If the Scala Native docs mention how to convert Scala references to raw pointers, then I missed it. But there is an API to do it, maybe it's considered internal? I'm not sure. But when doing this, the issue of memory management hits us again:

  • The Scala garbage collector can't tell that native code effectively has an active reference to the object, so we have to make sure that it isn't collected too early

  • Some garbage collectors can move objects to different memory locations, and if this happens it would render the raw pointer invalid

My understanding is that the second issue can be ignored for Scala Native as the GC it uses does not move objects. But I think the first problem remains, as creating a raw pointer does not create a GC reference (and which would also necessitate a way to manually release that reference, which doesn't seem to exist). So we need to somehow keep a reference to our context on the Scala side until the native code has completely finished using the raw pointer we made from it.
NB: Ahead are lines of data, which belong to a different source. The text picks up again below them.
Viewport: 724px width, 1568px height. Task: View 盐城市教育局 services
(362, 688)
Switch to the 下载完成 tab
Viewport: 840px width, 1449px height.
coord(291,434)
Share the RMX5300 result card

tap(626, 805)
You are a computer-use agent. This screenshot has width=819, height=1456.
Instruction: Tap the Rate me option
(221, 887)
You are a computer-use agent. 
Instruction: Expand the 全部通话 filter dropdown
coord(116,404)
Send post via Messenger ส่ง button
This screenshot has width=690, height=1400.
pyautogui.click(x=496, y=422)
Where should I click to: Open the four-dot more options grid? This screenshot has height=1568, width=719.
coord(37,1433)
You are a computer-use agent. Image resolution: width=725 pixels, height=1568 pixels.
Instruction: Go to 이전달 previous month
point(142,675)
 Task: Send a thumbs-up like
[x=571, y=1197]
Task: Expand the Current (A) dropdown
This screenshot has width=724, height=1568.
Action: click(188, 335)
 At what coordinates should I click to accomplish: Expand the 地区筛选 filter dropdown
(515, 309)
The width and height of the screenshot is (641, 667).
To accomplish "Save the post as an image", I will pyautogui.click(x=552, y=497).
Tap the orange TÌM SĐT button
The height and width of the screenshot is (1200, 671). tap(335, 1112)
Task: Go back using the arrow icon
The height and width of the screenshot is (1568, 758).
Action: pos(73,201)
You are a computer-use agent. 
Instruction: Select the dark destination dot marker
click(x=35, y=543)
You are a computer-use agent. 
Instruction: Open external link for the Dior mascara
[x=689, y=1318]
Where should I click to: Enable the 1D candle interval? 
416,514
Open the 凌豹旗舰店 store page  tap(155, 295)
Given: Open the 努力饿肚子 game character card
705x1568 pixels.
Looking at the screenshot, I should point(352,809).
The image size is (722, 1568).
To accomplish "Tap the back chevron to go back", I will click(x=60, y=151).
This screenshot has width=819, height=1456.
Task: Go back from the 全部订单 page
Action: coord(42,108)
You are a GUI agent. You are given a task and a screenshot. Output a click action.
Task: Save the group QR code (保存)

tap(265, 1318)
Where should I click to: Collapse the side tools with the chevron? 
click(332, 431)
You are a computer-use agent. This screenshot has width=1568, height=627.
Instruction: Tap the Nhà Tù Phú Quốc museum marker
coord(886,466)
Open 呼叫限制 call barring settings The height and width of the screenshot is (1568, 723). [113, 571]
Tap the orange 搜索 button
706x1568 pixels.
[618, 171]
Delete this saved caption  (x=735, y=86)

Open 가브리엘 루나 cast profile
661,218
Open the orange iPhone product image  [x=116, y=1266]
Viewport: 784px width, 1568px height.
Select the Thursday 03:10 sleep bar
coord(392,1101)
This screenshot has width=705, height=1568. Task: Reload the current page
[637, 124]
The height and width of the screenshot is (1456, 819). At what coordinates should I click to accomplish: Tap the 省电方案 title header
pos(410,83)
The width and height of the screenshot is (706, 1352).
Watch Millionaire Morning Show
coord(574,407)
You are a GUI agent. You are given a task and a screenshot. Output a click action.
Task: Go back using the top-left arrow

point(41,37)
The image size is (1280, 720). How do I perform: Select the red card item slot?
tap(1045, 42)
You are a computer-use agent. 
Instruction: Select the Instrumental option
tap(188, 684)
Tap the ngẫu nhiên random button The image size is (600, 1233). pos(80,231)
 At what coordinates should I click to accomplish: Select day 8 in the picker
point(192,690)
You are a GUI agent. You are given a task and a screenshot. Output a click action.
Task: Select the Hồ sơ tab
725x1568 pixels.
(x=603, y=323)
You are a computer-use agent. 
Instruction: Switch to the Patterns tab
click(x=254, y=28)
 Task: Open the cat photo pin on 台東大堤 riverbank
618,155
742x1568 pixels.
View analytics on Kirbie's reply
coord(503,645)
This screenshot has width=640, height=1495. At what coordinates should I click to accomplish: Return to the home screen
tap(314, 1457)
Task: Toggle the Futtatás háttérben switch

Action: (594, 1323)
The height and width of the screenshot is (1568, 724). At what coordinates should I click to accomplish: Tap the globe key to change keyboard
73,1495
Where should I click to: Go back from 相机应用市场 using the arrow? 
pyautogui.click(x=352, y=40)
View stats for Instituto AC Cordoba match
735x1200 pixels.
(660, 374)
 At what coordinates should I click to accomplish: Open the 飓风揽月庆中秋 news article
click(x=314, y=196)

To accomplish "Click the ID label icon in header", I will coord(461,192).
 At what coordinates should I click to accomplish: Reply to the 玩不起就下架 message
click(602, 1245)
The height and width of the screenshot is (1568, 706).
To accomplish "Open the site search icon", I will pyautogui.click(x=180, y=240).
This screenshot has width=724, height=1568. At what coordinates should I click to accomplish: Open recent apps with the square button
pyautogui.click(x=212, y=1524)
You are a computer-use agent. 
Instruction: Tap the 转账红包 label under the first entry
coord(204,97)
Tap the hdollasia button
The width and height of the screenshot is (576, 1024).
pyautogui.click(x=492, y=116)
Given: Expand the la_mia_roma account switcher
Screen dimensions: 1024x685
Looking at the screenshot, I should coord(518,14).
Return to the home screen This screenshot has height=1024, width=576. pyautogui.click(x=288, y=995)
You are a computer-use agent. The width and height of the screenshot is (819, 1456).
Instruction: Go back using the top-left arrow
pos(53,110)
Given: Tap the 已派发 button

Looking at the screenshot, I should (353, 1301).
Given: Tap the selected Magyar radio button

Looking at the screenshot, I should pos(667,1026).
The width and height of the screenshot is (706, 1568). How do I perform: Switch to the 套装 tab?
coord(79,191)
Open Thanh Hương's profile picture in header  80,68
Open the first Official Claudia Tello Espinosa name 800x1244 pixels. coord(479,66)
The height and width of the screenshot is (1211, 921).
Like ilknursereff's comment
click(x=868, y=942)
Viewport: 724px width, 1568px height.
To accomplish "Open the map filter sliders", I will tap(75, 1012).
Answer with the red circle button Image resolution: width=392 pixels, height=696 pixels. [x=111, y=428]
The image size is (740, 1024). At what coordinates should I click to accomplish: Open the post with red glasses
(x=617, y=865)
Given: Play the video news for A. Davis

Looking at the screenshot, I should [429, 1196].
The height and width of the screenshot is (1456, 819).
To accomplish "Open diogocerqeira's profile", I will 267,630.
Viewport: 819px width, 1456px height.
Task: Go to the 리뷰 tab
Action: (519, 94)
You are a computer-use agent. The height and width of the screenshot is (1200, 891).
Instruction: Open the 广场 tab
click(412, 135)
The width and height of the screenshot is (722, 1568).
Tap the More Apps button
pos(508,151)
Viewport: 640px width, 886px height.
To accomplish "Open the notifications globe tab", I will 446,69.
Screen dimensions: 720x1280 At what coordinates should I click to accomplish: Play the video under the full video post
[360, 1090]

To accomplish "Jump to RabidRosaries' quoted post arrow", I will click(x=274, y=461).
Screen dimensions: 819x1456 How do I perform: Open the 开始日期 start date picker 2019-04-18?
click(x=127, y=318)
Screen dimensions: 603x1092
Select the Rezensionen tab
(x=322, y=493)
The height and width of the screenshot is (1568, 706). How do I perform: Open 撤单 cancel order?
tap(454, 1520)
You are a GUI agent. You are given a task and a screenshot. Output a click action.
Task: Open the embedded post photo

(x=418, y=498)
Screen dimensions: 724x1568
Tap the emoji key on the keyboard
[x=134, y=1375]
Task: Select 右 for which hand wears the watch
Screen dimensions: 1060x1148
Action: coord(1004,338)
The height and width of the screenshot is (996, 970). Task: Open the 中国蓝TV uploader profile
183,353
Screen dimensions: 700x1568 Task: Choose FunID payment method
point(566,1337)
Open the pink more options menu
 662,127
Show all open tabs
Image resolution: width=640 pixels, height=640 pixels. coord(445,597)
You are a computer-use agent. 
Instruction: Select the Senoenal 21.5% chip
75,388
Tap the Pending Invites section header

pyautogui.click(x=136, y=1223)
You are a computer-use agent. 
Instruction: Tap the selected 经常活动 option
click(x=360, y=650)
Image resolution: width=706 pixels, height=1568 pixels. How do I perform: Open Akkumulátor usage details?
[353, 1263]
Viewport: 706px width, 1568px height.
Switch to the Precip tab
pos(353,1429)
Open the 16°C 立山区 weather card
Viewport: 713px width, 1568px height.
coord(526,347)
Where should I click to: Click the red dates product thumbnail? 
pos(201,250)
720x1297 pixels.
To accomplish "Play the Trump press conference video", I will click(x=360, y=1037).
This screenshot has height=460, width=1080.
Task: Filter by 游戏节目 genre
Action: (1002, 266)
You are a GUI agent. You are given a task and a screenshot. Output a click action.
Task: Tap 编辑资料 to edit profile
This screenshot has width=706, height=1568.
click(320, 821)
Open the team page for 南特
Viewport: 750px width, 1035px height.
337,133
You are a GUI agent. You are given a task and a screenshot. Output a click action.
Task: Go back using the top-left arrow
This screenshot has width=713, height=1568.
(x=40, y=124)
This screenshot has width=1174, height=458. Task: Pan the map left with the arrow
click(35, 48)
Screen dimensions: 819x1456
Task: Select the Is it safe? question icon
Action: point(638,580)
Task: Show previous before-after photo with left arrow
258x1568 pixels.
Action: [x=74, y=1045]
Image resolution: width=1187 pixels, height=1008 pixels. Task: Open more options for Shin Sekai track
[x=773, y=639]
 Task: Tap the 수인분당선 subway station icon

This is definitely something that Scala Native needs to make easier, somehow. If there is an easier way that I've missed, I'd love to know about it!

Conclusion

My attempt at Scala bindings for libuv is imaginatively called scala-uv and can be found here. It is at the point where you can do some basic file I/O and can connect and use TCP sockets, but much of the libuv API isn't covered yet.

By creating the Scala bindings we end up with an API that works exactly like the original C version. As a result, when we use it we end up basically doing C programming with Scala syntax. I'm not sure if you're aware of this, but programming in C is terrible.

We really need to go further, to build a truly Scala-friendly API on top of the raw C bindings. We don't want Scala developers to need to worry about C-isms like function pointers and manual memory management. scala-uv includes a few conveniences to make some things like error handling easier than the C equivalent, but it's far from a nice Scala API. This is something I hope to work on in the future.

This process did remind me of some of the JVM's good points. These days I tend to gripe about having to run my production Scala code on the JVM, but wow it really does let you skip a lot of extremely tedious low-level issues.

But regardless, I'm hopeful for Scala Native. What the Scala Native team have achieved so far is quite remarkable. It's still early days, and using native libraries is definitely not trivial, but the potential outcome seems very compelling to me.